WHAT IS BEING ASKED:
Where the string "table" occurs in a line of the entries below, copy that line.

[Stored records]

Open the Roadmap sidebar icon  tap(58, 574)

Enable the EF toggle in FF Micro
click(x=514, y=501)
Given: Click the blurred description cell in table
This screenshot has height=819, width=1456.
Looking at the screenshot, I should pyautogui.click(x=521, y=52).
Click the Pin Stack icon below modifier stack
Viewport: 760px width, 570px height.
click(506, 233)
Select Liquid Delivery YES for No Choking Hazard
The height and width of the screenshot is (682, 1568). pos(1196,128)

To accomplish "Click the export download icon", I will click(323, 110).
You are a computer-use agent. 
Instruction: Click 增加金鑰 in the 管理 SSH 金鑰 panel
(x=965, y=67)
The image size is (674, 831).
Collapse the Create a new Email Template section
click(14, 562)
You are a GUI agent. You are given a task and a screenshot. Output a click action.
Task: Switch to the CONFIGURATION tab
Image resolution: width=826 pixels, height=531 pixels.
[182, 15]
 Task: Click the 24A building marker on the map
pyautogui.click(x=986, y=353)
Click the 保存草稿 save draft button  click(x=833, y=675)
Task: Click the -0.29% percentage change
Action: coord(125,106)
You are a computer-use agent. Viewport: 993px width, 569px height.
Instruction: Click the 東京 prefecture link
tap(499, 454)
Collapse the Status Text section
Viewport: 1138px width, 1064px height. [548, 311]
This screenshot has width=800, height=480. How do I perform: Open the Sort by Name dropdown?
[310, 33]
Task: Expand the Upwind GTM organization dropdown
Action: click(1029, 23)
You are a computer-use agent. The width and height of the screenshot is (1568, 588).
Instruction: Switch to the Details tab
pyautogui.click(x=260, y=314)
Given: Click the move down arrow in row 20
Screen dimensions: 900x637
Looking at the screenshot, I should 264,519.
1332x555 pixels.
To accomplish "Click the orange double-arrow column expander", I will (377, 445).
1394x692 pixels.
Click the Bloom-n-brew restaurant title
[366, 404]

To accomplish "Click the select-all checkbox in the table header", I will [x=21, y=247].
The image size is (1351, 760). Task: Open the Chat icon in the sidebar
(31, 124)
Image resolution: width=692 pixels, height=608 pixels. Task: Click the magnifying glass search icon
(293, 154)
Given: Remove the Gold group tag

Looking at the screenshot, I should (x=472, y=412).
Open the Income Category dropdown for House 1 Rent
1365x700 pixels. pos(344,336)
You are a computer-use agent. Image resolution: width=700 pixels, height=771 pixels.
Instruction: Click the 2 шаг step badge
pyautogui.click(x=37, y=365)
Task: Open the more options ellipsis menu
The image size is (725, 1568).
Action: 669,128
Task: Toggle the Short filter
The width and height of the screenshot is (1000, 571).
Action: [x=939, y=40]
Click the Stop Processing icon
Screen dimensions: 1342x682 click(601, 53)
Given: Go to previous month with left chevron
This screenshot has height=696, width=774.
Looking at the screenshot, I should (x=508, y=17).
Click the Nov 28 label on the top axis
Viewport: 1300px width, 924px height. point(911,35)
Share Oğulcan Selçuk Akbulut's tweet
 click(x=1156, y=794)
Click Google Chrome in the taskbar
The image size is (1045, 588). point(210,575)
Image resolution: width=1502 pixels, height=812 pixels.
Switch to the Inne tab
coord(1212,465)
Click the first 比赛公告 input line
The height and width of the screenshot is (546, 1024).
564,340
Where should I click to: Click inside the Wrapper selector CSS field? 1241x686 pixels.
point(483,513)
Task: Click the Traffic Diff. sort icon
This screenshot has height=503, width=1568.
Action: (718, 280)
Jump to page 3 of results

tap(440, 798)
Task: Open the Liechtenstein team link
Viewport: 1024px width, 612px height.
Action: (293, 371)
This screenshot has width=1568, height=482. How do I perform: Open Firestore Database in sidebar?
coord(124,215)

OUTPUT BELOW:
Given: Click the blurred description cell in table
To accomplish "Click the select-all checkbox in the table header", I will [x=21, y=247].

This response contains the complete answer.